Dochodowe Studio Graficzne

#22 Jak możesz zarabiać na własnej stronie internetowej, nawet w wakacje? - Dochodowe Studio Graficzne

nieszablonowy SHABLON Season 1 Episode 22

Wyślij do nas wiadomość, zadaj pytanie

W tym odcinku rozmawiamy o tym, w jaki sposób możesz zarabiać na własnej stronie internetowej, również podczas urlopu.

Sezon urlopowy w pełni, tempo pracy zwalnia... ten wakacyjny czas warto wykorzystać! Podsłuchaj odcinka, z którego dowiesz się dlaczego warto zmienić sposób patrzenia na własną stronę www i z jakich sposobów na  generowanie przychodu możesz skorzystać.

Linki, o których wspominamy w tym odcinku:

Sezon urlopowy w pełni, a wraz z nim w naszym biznesie jest tzw. sezon ogórkowy. Na pewno spotkałaś się z tym, że jest troszeczkę mniej zleceń, a tempo projektowe w trakcie wakacji zdecydowanie zwalnia. Dzisiaj opowiemy jak się przygotować do tego czasu i przede wszystkim, co zrobić w tym momencie ze swoją stroną internetową. 
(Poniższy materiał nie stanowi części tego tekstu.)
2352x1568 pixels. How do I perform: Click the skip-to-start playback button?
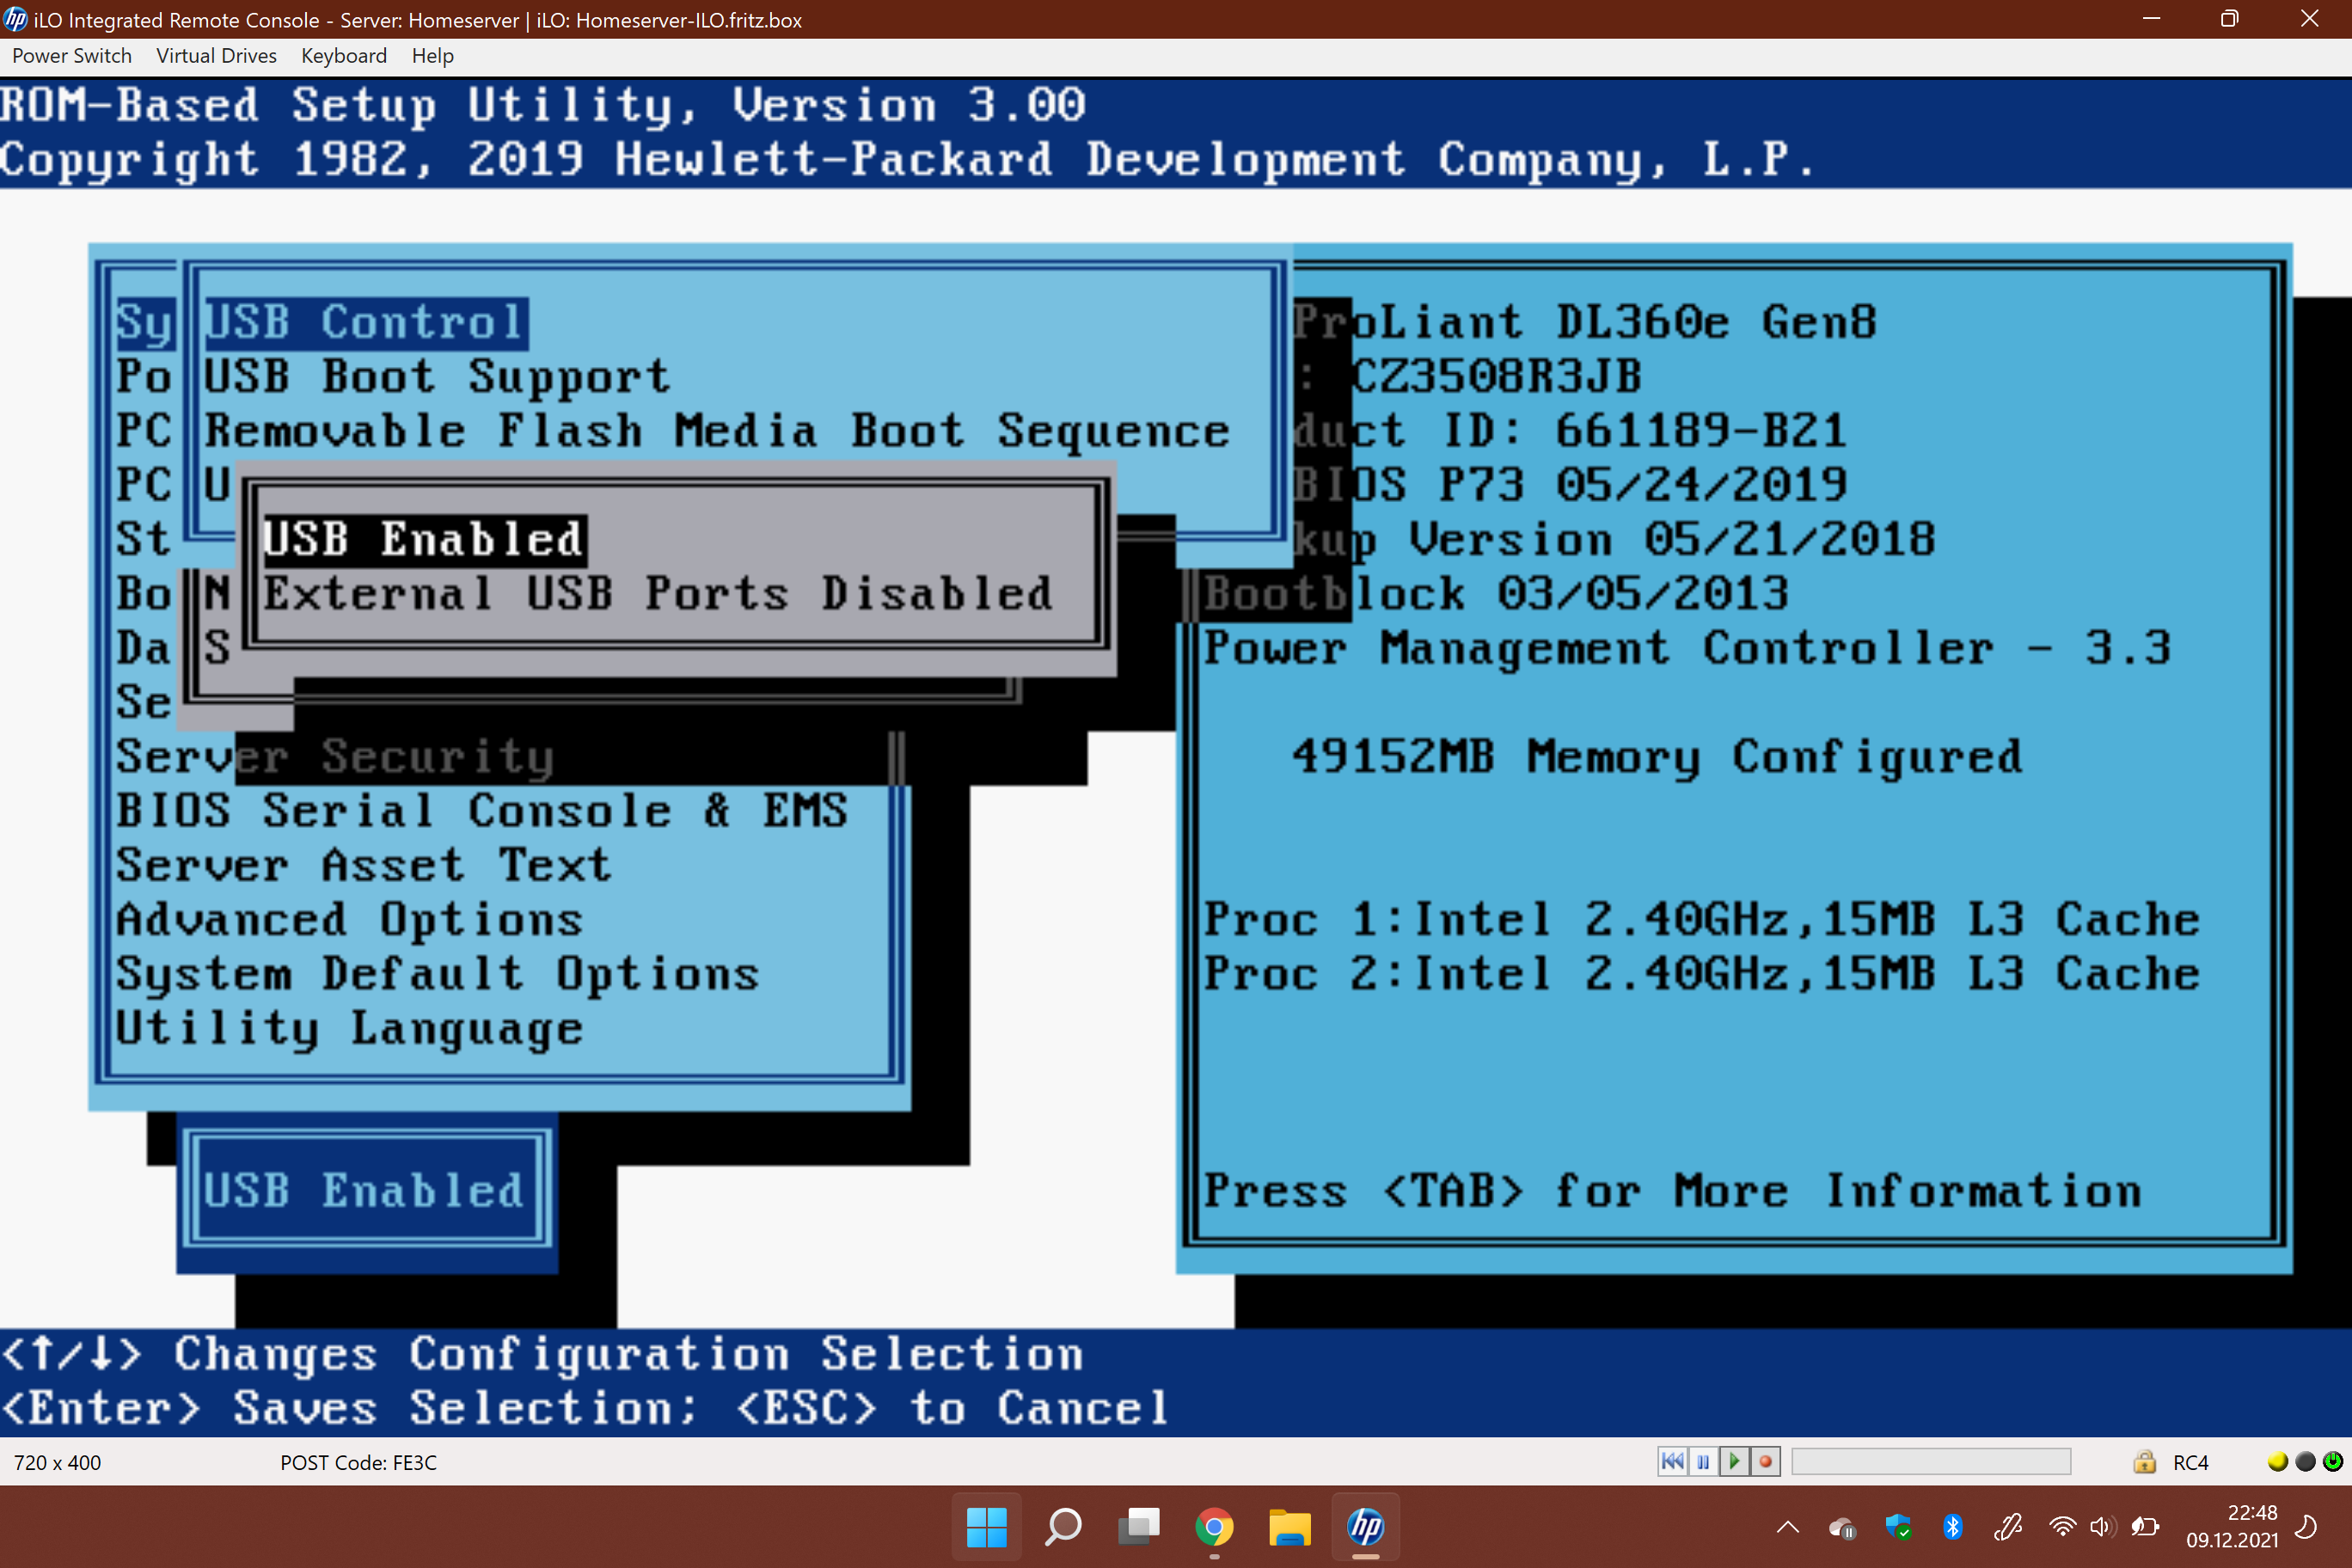1671,1462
O tym co możesz zrobić w trakcie sezonu ogórkowego, mamy osobny artykuł, więc ten wpis także gorąco Ci polecamy, jednak tym razem skupimy się konkretnie na stronie internetowej i powiemy, co możesz zrobić, żeby Twoja strona generowała przychód, nawet wtedy, kiedy opalasz się w Saint-Tropez. 

Zazwyczaj nie postrzegamy naszej strony internetowej za najważniejsze narzędzie w naszym biznesie online, jednak radzimy zmienić to myślenie. Może nie jest to tak bardzo oczywiste, kiedy obsługujesz klientów i wydaje Ci się, że strona internetowa to w zasadzie Twoje portfolio. W większości przypadków, kiedy rozmawiamy z graficzkami, słyszymy, że głównym celem ich strony internetowej jest zaprezentowanie portfolio, a tak naprawdę dostępnych jest mnóstwo narzędzi, które pozwalają takie portfolio stworzyć. Czasem nie trzeba mieć w ogóle własnej strony internetowej, tylko skorzystać z Behance, Dribble czy Adobe.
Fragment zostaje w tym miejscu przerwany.